Lectura:

_ _ _

El optimista cauteloso: un hombre camina sonriente por la calle, pero no demasiado, no vaya a acercársele un accidente, o un indigente le pida unas monedas o gracias al viento del oeste y del este, no vaya a caer sobre sus palmas abiertas el boleto ganador de la lotería. Vive de esperanzas mediocres. Quiere abandonarse al sol sonriente, quiere tirarse al abismo de luz y bañarse de todas las bondades que imagina, abrazarse al amor infinito de los múltiples dioses esculpidos en su memoria, en la melancolía, en el futuro soñado; pero no puede hacerlo del todo porque una voz lo detiene, esa voz que siempre ha tenido a bien decirle cómo funciona la realidad, de qué trata la vida, la voz robada de los padres, de un amante inolvidable, de los hermanos o de un amigo de la infancia; el optimista cauteloso pone los frenos necesarios para conservarlo cuerdo y no quijotizar penosamente su vida. ¿Qué quieres ser cuando seas grande? Presidente, militar, policía, vaquero, escritor. No seas un imbécil. Perteneces aquí, eres un engrane, no todo es tan dulce como lo imaginas y somos una perversión, un teatro. “Entonces”, piensa cuando se despierta, todavía vulnerable, “Dios mío, por lo menos déjame en paz”.
El risueño imbécil: de las numerosas bondades que he descubierto gracias al tumor instalado en mi pecho, una de ellas son los súbitos cambios en la voz y en la risa. Si el tumor gira y oprime un poco ciertos canales, mi voz se agrava y mi risa se torna inestable y porcina. Sí, río como un cerdo. Entonces escucho mi propia risa y pienso: “vaya, ahora río como un imbécil” y luego pienso: “me he convertido en uno de ellos”. Eso me da más risa y brevemente entro en un ciclo de felicidad. Soy mi propia trampa.
El loco sifilítico: el narrador sin nombre de Dear Esther sube las escaleras para verse con su destino y mientras lo hace, cambia su tono de voz. Ya no habla como un hombre tranquilo o nostálgico; se han terminado sus analgésicos, se ha sumergido en su propia locura y habla de Donnelly, de Esther, y del remordimiento, pero es uno especial, un remordimiento puro. No lamentamos, precisamente, lo que nunca pudimos hacer (viajar, leer, reír) pero lo que dejamos de ser (ya teníamos un viaje, ya teníamos nuestros libros, ya teníamos de qué reír (oink): el remordimiento es la imagen de nosotros, mientras leemos en un amplio jardín y nos cobija la sombra de un árbol, los dioses del tiempo y de la muerte están sentados a nuestro lado pero no hablan (el final se ve tan lejano). El narrador sin nombre promete reuniones en la fogata, alcohol, abandonarse al frío pero a los ojos de las personas amadas. Si ellos te abrazan en tus últimos días, si puedes imaginarte rodeado de aquellos lugares donde amaste la vida, entonces dejaste de ser un optimista cauteloso para simplemente ser un imbécil puro, pero uno feliz.

_ _ _

Datos mostrados:
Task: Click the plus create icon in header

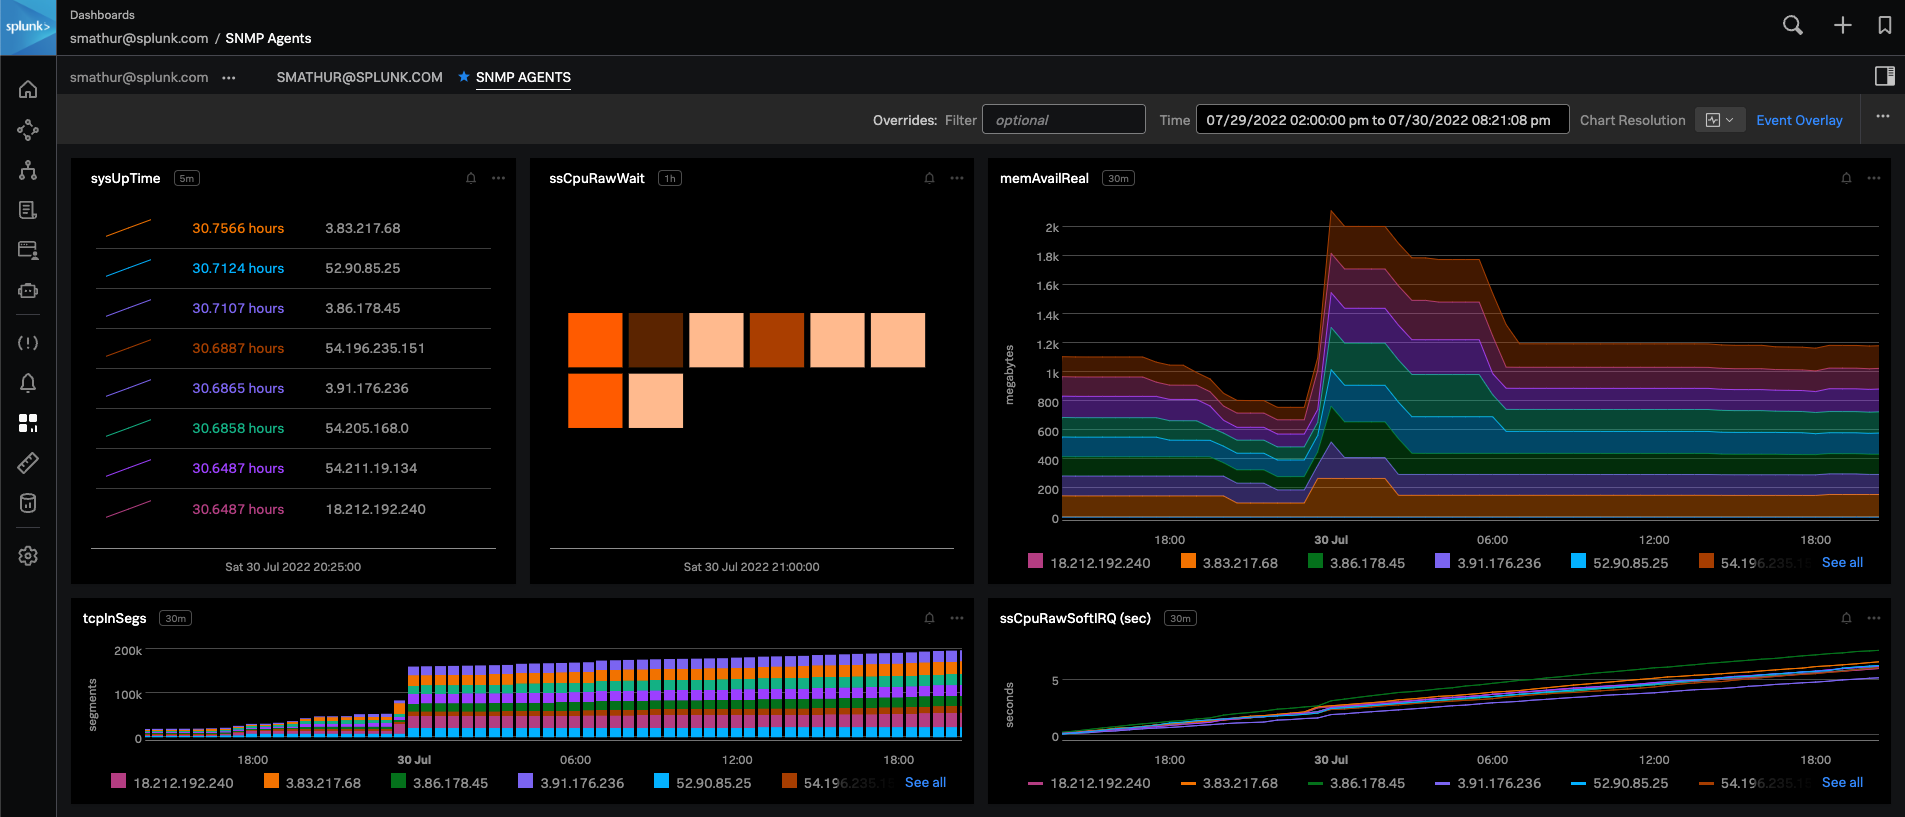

_ _ _

Consignas del ejercicio:
[a] Según la lectura, ¿cómo se vuelve la risa del narrador cuando el tumor gira y oprime ciertos canales?
[b] Anota todas las respuestas que da la lectura a la pregunta "¿Qué quieres ser cuando seas grande?".
El listado no tiene nada que ver con esto.

Soluciones:
[a] Se vuelve inestable y porcina, como la de un cerdo.

[b] Presidente, militar, policía, vaquero, escritor.